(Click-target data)
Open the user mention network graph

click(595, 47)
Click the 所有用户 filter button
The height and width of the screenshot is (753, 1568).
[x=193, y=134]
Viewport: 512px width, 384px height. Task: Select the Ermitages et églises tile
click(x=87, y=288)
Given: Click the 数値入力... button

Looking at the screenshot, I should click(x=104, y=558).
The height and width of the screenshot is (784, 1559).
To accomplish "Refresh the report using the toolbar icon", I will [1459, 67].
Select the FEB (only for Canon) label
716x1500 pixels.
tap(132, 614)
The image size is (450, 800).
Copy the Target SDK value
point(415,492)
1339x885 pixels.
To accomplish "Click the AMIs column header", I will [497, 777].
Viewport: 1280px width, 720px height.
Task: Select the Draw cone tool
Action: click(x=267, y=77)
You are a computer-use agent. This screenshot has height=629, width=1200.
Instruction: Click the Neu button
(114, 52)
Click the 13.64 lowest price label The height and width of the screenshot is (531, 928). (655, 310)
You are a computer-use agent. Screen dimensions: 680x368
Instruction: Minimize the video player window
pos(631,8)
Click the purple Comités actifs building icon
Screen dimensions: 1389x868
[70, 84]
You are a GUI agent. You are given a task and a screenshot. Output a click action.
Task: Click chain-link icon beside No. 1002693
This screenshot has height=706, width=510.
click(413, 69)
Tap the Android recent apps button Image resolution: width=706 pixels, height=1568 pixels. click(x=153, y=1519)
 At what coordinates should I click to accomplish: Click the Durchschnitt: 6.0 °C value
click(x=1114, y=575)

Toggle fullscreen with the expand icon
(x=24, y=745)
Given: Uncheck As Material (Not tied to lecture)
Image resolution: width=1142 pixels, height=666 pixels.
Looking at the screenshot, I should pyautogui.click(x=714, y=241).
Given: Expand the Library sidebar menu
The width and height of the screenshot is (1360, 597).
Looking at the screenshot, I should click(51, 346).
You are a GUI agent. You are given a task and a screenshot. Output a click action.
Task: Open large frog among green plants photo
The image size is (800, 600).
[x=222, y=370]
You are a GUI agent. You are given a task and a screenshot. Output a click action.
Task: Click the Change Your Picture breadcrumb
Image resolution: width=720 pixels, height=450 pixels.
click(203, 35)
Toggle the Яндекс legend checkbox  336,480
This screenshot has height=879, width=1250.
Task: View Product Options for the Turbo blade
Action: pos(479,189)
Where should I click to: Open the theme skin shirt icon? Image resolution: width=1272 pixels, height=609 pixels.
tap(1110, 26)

• [Objective]: Please return every line of the entries above, reproducing each one unchanged.

• [Result]:
Open the user mention network graph

click(595, 47)
Click the 所有用户 filter button
The height and width of the screenshot is (753, 1568).
[x=193, y=134]
Viewport: 512px width, 384px height. Task: Select the Ermitages et églises tile
click(x=87, y=288)
Given: Click the 数値入力... button

Looking at the screenshot, I should click(x=104, y=558).
The height and width of the screenshot is (784, 1559).
To accomplish "Refresh the report using the toolbar icon", I will [1459, 67].
Select the FEB (only for Canon) label
716x1500 pixels.
tap(132, 614)
The image size is (450, 800).
Copy the Target SDK value
point(415,492)
1339x885 pixels.
To accomplish "Click the AMIs column header", I will [497, 777].
Viewport: 1280px width, 720px height.
Task: Select the Draw cone tool
Action: click(x=267, y=77)
You are a computer-use agent. This screenshot has height=629, width=1200.
Instruction: Click the Neu button
(114, 52)
Click the 13.64 lowest price label The height and width of the screenshot is (531, 928). (655, 310)
You are a computer-use agent. Screen dimensions: 680x368
Instruction: Minimize the video player window
pos(631,8)
Click the purple Comités actifs building icon
Screen dimensions: 1389x868
[70, 84]
You are a GUI agent. You are given a task and a screenshot. Output a click action.
Task: Click chain-link icon beside No. 1002693
This screenshot has height=706, width=510.
click(413, 69)
Tap the Android recent apps button Image resolution: width=706 pixels, height=1568 pixels. click(x=153, y=1519)
 At what coordinates should I click to accomplish: Click the Durchschnitt: 6.0 °C value
click(x=1114, y=575)

Toggle fullscreen with the expand icon
(x=24, y=745)
Given: Uncheck As Material (Not tied to lecture)
Image resolution: width=1142 pixels, height=666 pixels.
Looking at the screenshot, I should pyautogui.click(x=714, y=241).
Given: Expand the Library sidebar menu
The width and height of the screenshot is (1360, 597).
Looking at the screenshot, I should click(51, 346).
You are a GUI agent. You are given a task and a screenshot. Output a click action.
Task: Open large frog among green plants photo
The image size is (800, 600).
[x=222, y=370]
You are a GUI agent. You are given a task and a screenshot. Output a click action.
Task: Click the Change Your Picture breadcrumb
Image resolution: width=720 pixels, height=450 pixels.
click(203, 35)
Toggle the Яндекс legend checkbox  336,480
This screenshot has height=879, width=1250.
Task: View Product Options for the Turbo blade
Action: pos(479,189)
Where should I click to: Open the theme skin shirt icon? Image resolution: width=1272 pixels, height=609 pixels.
tap(1110, 26)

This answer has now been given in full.